Charl and Xiaoyu (former BCFN MSc student who worked in the FRG) met up in Beijing at the recent Alumni meeting. This was the second time they met up (Xiaoyu also came to visit Charl at Tsinghua).
Xiaoyu is doing well, working for a battery R&D company, whilst also exploring further opportunities. In addition to these more formal meeting, Charl, Xiaoyu, Jennifer and other friends from BISC met up for dinner! Great to catch up!
Yuanlei and Charl met up at the UoB’s China graduation ceremony, held, for the first time, in Shanghai! It was great to catch up with Yuanlei, who helped at the ceremony as volunteer. Yuanlei was also responsible for a for a great video of the event, which will be made public very soon!
It was a fantastic afternoon and a great privilege to share in the day with many UoB graduates and their families!
Well done and congratulations to those we graduated!

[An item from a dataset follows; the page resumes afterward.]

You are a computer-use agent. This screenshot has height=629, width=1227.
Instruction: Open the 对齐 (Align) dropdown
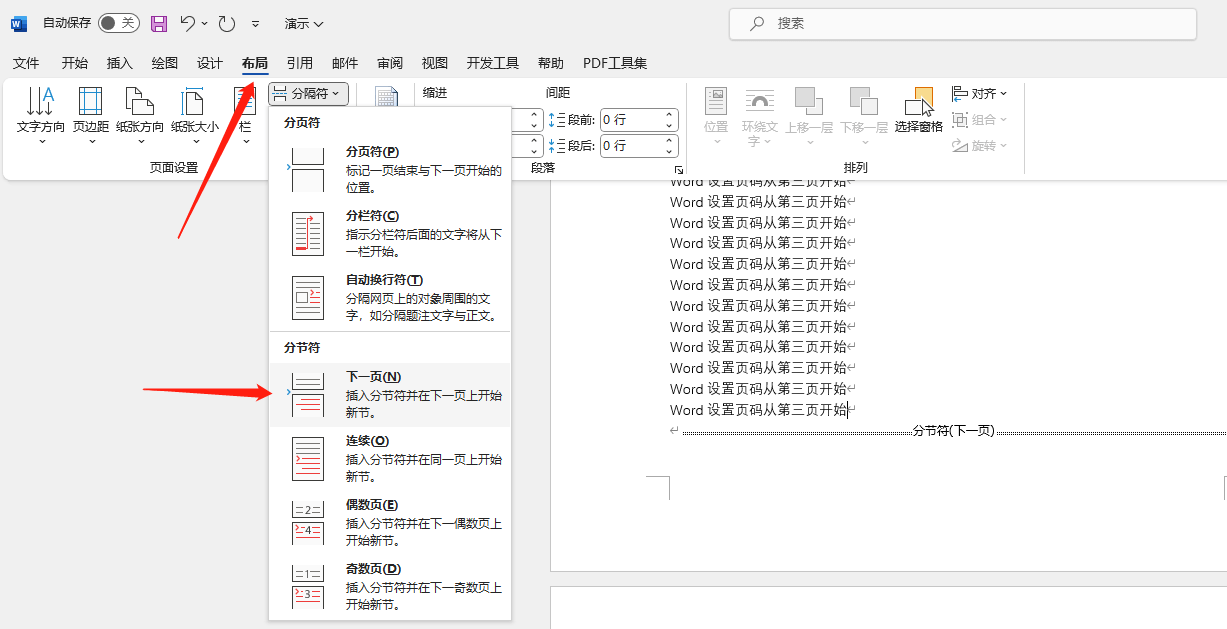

A paper by Wei (who visited the Faul Research Group as a CSC visitor for one year), Maha, Alex, Kazu, Ben and other collaborators was just accepted for publication by Chemical Science!
The paper shows, for the first time, the ability to reversibly tune the packing parameter of amphiphiles (the packing parameter is a concept that has been used for many decades to predict the structures amphiphiles will form on self-assembly). We here show that it is possible to tune the tail volume of our electroactive amphiphile through non-covalent interactions (i.e., doping of the tetra(aniline)-containing tail!), providing a route to tune self-assembled structures reversibly between fibers and vesicle-like objects.
As the paper is available freely as an open-access publication, feel free to download and read “An addressable packing parameter approach for reversibly tuning the assembly of oligo(aniline)-based supra-amphiphiles“. Well done Wei and team!
Congratulations to Dicker, who’s 2017 paper in Scientific Reports was recently selected as a “Top 100 accessed chemistry article“!
The open access paper, entitled, “Light-Triggered Soft Artificial Muscles: Molecular-Level Amplification of Actuation Control Signals” discussed a biomimetic molecular-level approach that employed light, with its excellent spatial and temporal control properties, to actuate soft, pH-responsive hydrogel artificial muscles. Although this actuation is triggered by light, it is largely powered by the resulting excitation and runaway chemical reaction of a light-sensitive acid autocatalytic solution in which the actuator is immersed. This process produced actuation strains of up to 45% and a three-fold chemical amplification of the controlling light-trigger, realising a new strategy for the creation of highly functional soft actuating systems.
Scientific Reports published more than 5000 chemistry papers in 2017 – outstanding achievement, well done Dicker!